2.3.3. Corrosion Rate
In order to perform these measurements, the “Linear Polarization” technique was selected, and the sample surface area value and the test duration of 20 minutes were entered to stabilize its potential. The maximum and minimum potential values were ±10 V, with the potential scanning presenting a 0.167 mV/s time-variation relationship from −0.025 to 0.025 V versus open circuit potential (Eoc), with data recording every 0.5 s and intensity throughout the potential scanning at 100%. These linear polarization curves were then plotted, and EC-Lab’s “Tafel Fit” analysis was applied to find the corrosion rate values for each sample.
2.3.4. Corrosimetry
The measurement of the Rp was performed by applying the “Corrosimetry” technique within the software and filling in the configuration window the parameters such as surface area, equivalent weight, and density of the samples with the duration time of each cycle to be performed being a total of 10 cycles for each sample, in addition to parameters previously obtained by means of linear polarization (βa and βc). The maximum and minimum potential values were ±10 V, and the potential scan showed a time-varying ratio of 0.167 mV/s from −0.025 to 0.025 V versus Eoc, with data recorded every 1 s and intensity throughout the potential scan at 100%. Next, polarization resistance data were plotted versus time.
2.3.5. Pitting Potential
In order to carry out the test, the “Cyclic Potentiodynamic Polarization” technique was selected where the applied potential scan was −0.7 V and 2 V with respect to the reference electrode and with a reverse scan of up to −0.5 V with a data recording every 0.5 s and of the intensity every time 200 mA or every 1 s varies. The maximum and minimum values of the potential were ±10 V. After performing the test for each sample, the graphs obtained were curves as a function of current intensity (mA) and potential (V).

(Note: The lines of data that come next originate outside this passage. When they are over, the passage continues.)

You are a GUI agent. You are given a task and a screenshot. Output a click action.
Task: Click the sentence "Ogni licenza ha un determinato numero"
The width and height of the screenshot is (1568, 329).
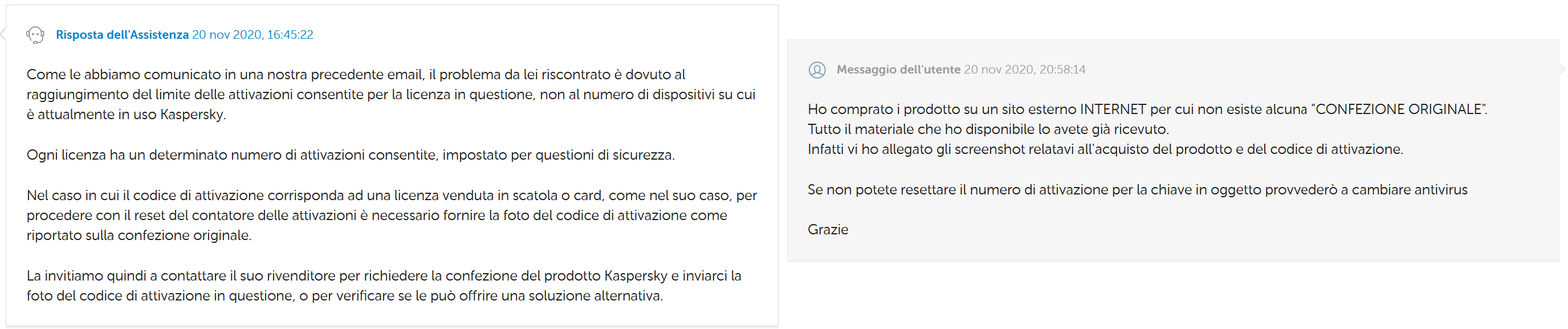click(351, 155)
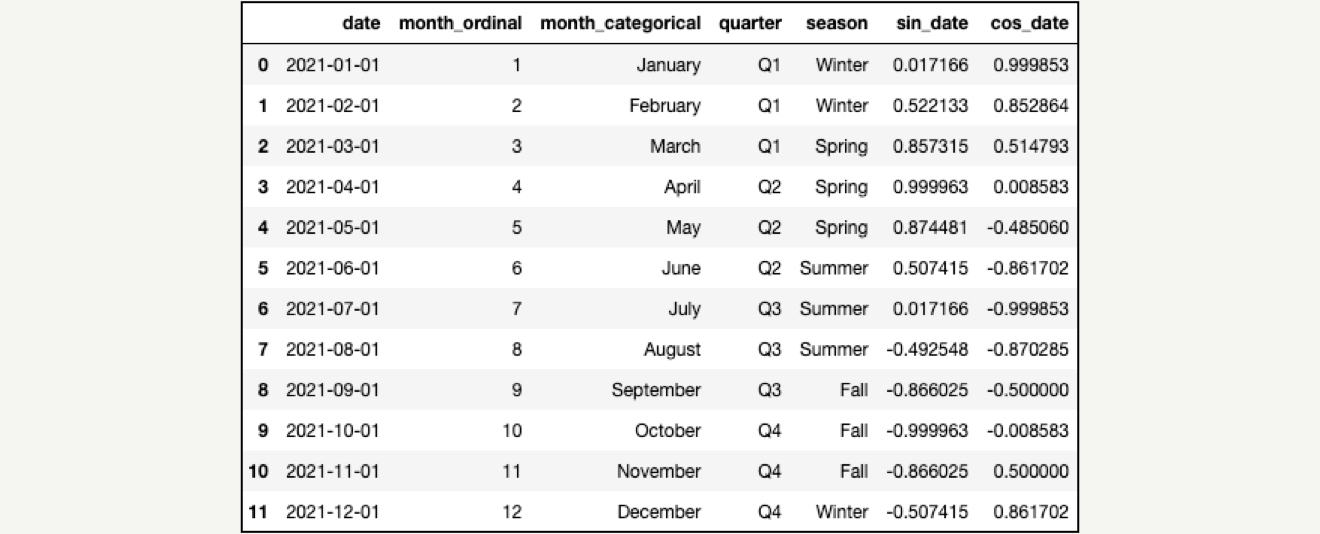The image size is (1320, 534).
Task: Select the December month cell
Action: click(x=659, y=512)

2.4. Scanning Electron Microscopy (SEM)
In order to realize this test, the samples were prepared and placed inside the Zeiss Sigma 300 VP (Zeiss, Jena, Germany) microscope using a sample holder, and a vacuum was applied. Then, using SmartSEM, an image of the surface of the sample was taken at 1000× magnification and for 20kV, and, using SmartEDX, the quantitative microanalysis of the sample was carried out, obtaining the percentages of the elements and the spectrum.

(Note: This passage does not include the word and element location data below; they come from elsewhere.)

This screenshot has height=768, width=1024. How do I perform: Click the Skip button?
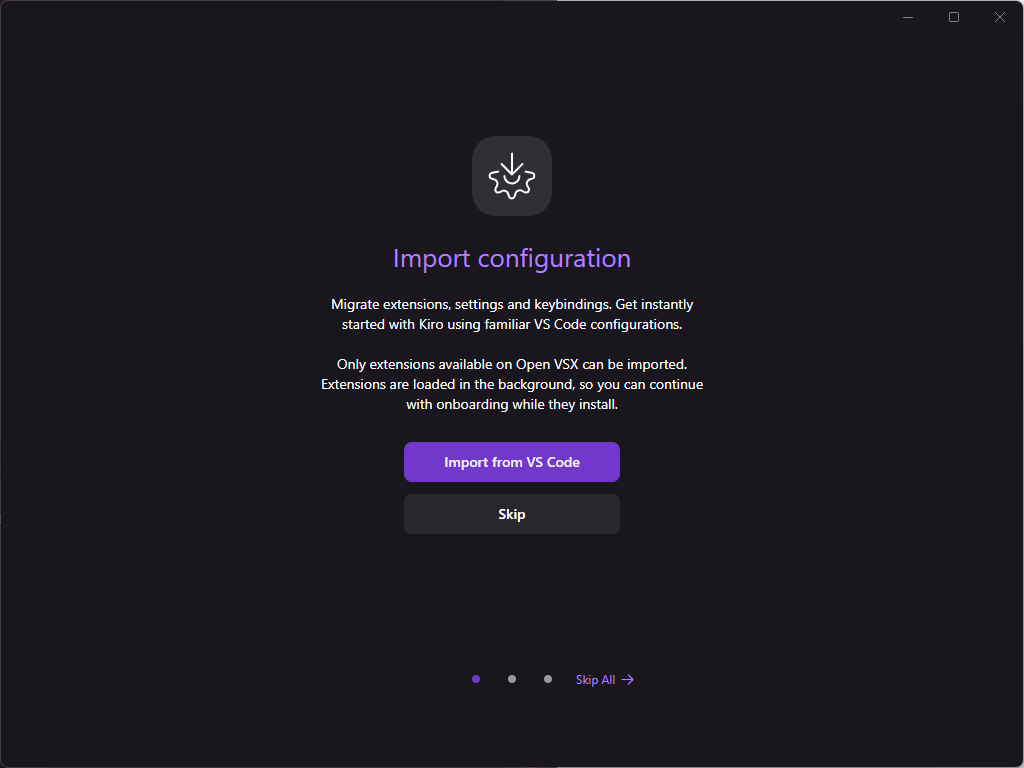(512, 514)
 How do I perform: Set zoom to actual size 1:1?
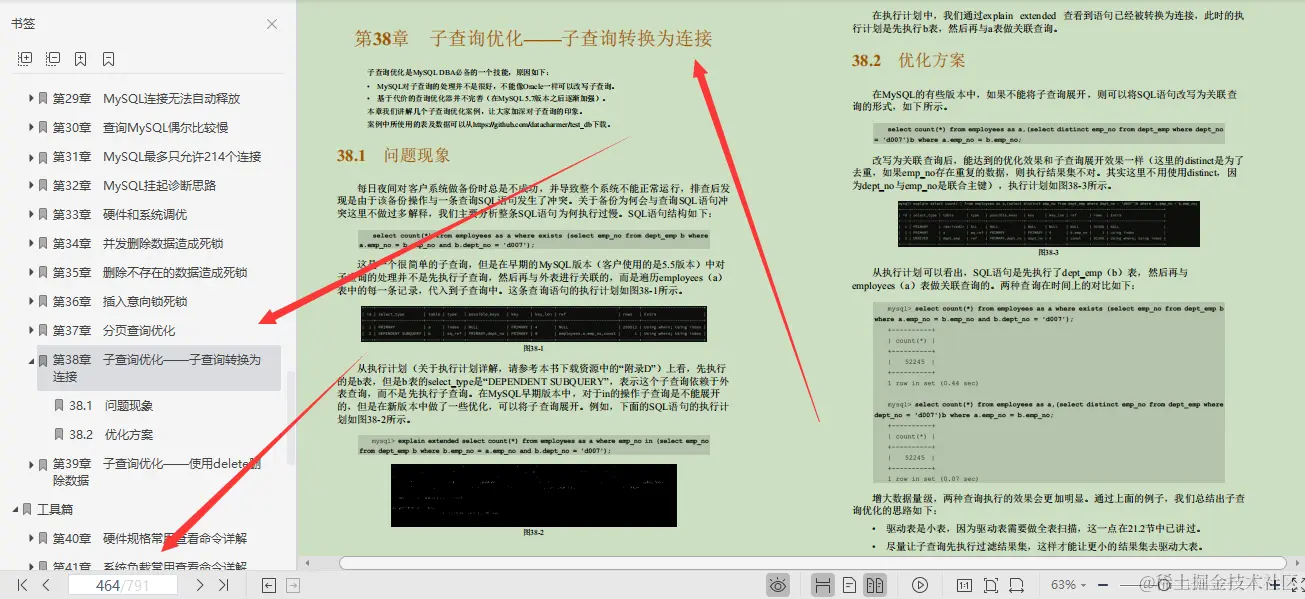click(965, 585)
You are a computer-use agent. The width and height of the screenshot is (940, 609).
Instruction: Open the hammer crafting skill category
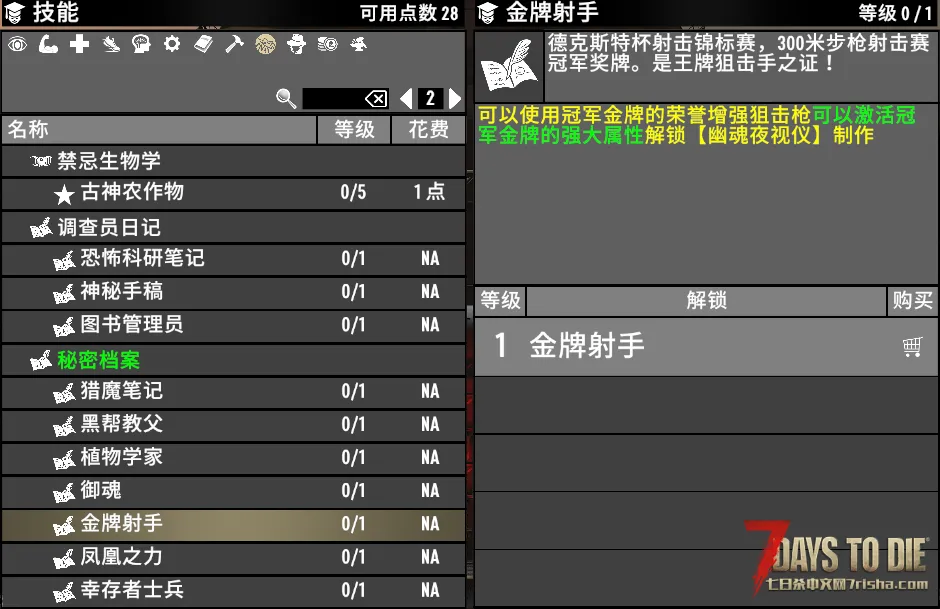(x=234, y=44)
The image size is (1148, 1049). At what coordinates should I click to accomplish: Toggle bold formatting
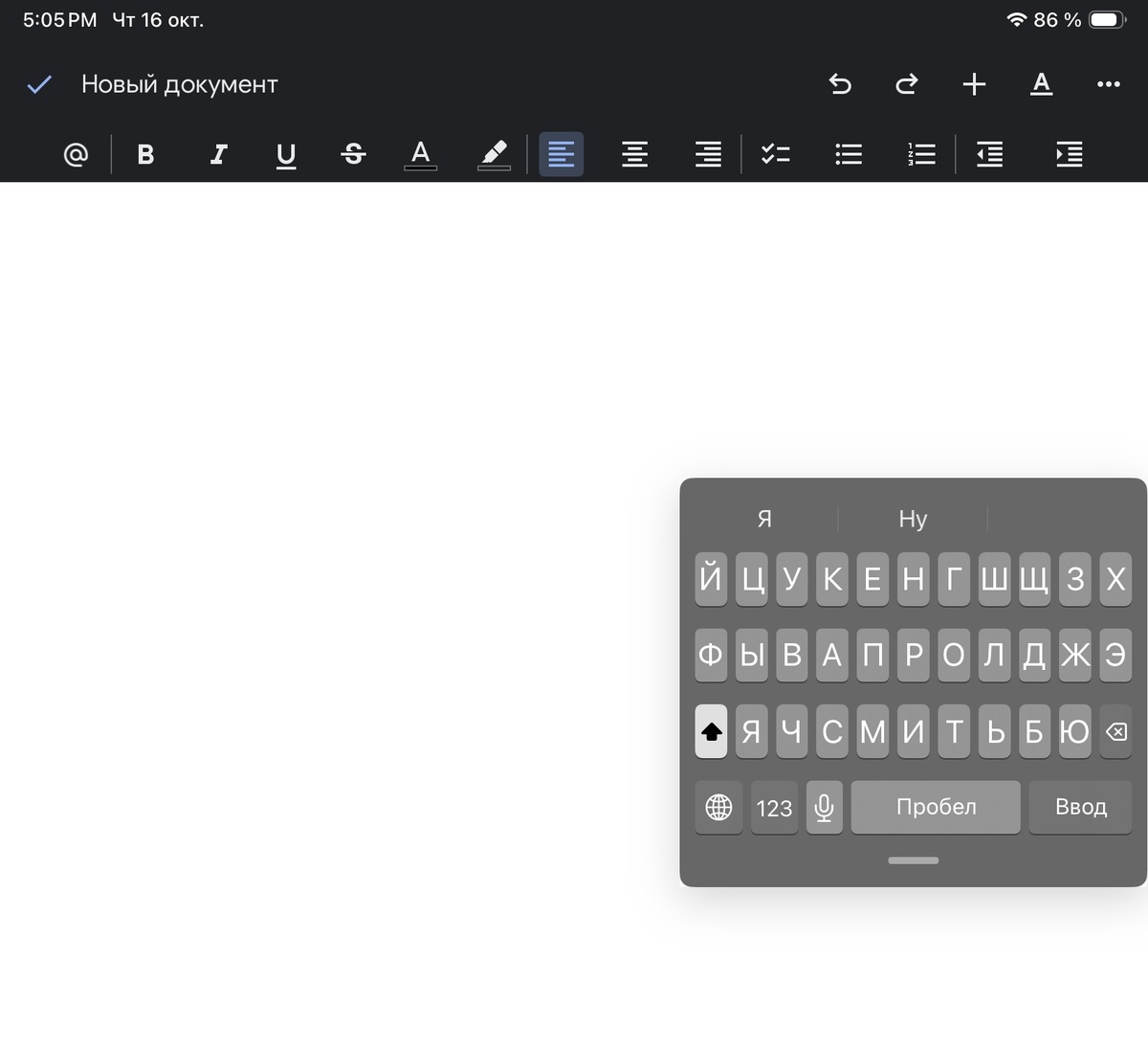pos(145,154)
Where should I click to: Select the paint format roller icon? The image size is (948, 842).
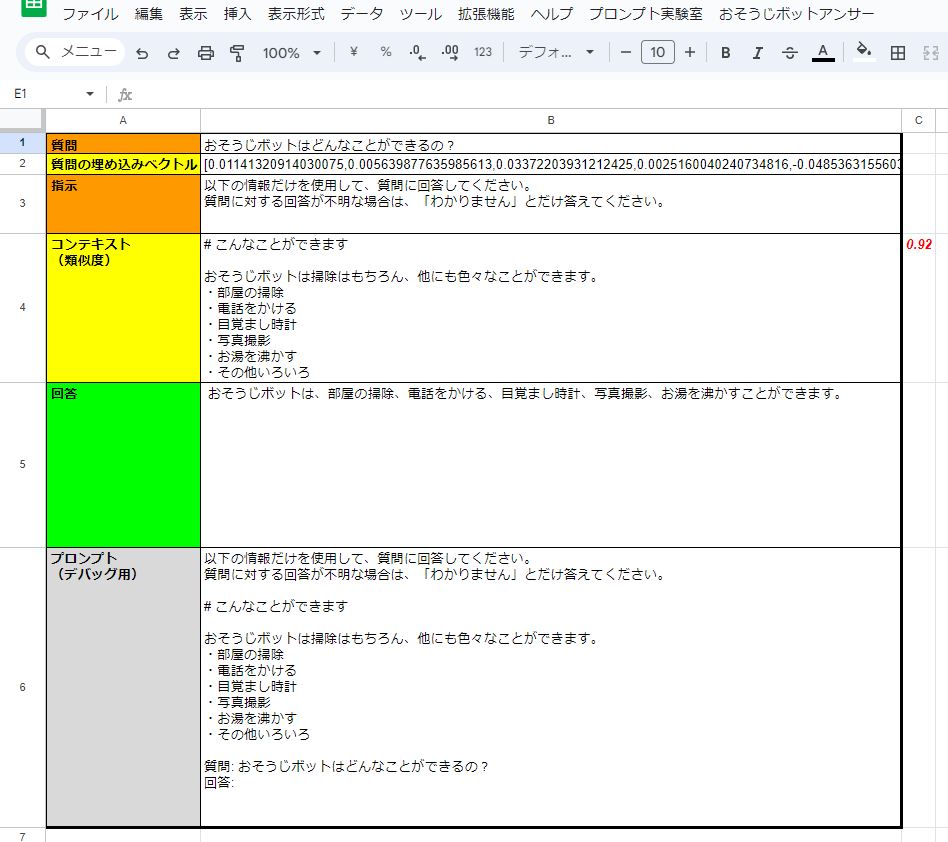pyautogui.click(x=237, y=53)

2.5. Three-Point Bending Test
The three-point bending method was carried out using the Bose ElectroForce® 3100 machine (Bose Corporation, Framingham, MA, USA), which complies with ISO 7438:2020 and can withstand up to 20 N of applied force. In this case, each specimen of rectangular cross-section, with a length varying from approximately 13 to 12 mm, was placed at the extremities of the bottom shank of the testing device, allowing enough space between the supports, which ranged from 7.80 to 10.63 mm, depending on the length of the specimens. Then, a vertical load with a linear velocity of 3 mm/s was applied at the center point of the specimen until the specimen exceeded its yield strength or split. In order to determine the modulus of elasticity, the obtained values of the applied load versus the displacement of the specimens were plotted, and their slope was obtained.
2.6. Microhardness
According to ISO 14577-1:2015, 10 indentations were made for each applied load of each sample, in this case, 5 gf, 25 gf, and 50 gf using the Affri DM8 B hardness tester. When very small loads are applied, there is a good chance that the mark will be found in only one phase so that the hardness of that phase can be evaluated; as the load increases, the mark may cover parts of several phases, giving an idea of the total hardness of the material. Then, using the Aries software, the lengths of the diagonals were measured, and the Vickers microhardness values were automatically calculated. These hardness values were plotted against the number of indentations performed.